## Data for review
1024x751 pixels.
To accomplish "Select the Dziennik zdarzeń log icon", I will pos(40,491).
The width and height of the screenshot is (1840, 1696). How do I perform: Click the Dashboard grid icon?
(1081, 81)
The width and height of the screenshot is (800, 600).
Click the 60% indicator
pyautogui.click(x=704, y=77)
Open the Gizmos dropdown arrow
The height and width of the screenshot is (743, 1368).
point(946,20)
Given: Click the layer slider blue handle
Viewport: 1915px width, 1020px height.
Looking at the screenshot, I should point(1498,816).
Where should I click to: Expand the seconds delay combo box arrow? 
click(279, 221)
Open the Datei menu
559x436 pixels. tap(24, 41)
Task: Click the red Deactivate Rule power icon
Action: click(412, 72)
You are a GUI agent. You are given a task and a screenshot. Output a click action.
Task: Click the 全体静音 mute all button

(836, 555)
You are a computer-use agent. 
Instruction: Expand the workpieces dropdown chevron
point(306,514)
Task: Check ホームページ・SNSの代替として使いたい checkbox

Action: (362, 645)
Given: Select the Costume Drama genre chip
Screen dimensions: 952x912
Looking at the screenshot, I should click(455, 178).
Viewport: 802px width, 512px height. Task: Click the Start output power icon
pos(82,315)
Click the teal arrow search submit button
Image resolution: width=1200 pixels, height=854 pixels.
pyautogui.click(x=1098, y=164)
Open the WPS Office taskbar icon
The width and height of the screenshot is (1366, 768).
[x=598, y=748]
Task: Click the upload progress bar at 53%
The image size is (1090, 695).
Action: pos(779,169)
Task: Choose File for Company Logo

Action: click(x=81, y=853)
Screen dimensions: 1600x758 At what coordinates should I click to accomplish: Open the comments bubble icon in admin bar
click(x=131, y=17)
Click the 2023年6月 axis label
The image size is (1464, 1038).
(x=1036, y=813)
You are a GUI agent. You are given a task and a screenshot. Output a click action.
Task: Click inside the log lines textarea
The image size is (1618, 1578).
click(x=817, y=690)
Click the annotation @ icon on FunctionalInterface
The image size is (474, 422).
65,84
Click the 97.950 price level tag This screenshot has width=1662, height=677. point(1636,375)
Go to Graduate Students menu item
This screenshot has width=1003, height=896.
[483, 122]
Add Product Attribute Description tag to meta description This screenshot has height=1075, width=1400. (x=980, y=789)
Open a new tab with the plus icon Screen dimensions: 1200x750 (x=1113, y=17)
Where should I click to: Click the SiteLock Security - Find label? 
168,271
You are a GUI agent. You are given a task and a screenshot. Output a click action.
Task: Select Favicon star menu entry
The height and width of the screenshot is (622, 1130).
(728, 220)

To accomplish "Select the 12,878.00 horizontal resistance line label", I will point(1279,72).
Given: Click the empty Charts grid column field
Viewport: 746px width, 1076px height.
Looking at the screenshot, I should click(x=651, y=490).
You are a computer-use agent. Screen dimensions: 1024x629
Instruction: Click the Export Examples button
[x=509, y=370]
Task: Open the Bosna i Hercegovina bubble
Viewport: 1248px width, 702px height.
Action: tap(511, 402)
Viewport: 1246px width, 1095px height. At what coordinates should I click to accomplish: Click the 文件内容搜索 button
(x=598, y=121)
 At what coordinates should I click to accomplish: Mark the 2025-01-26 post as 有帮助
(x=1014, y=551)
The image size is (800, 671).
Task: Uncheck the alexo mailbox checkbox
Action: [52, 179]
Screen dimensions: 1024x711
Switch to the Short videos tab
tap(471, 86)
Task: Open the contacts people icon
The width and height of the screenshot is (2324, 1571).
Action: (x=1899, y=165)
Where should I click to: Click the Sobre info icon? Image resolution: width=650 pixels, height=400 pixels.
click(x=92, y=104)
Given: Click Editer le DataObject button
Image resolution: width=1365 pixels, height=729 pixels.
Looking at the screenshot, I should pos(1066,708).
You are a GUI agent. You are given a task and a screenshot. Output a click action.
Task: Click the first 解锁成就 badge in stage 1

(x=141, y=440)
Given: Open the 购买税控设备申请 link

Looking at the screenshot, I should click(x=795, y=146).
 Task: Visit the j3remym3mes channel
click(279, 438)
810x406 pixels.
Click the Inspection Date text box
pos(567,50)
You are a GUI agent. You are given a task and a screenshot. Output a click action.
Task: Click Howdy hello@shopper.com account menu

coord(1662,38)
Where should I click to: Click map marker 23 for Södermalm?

## Work to complete
The answer must consist of every line from the listing above that includes the word "will".

## Answer section
To accomplish "Select the Dziennik zdarzeń log icon", I will pos(40,491).
To accomplish "Select the 12,878.00 horizontal resistance line label", I will point(1279,72).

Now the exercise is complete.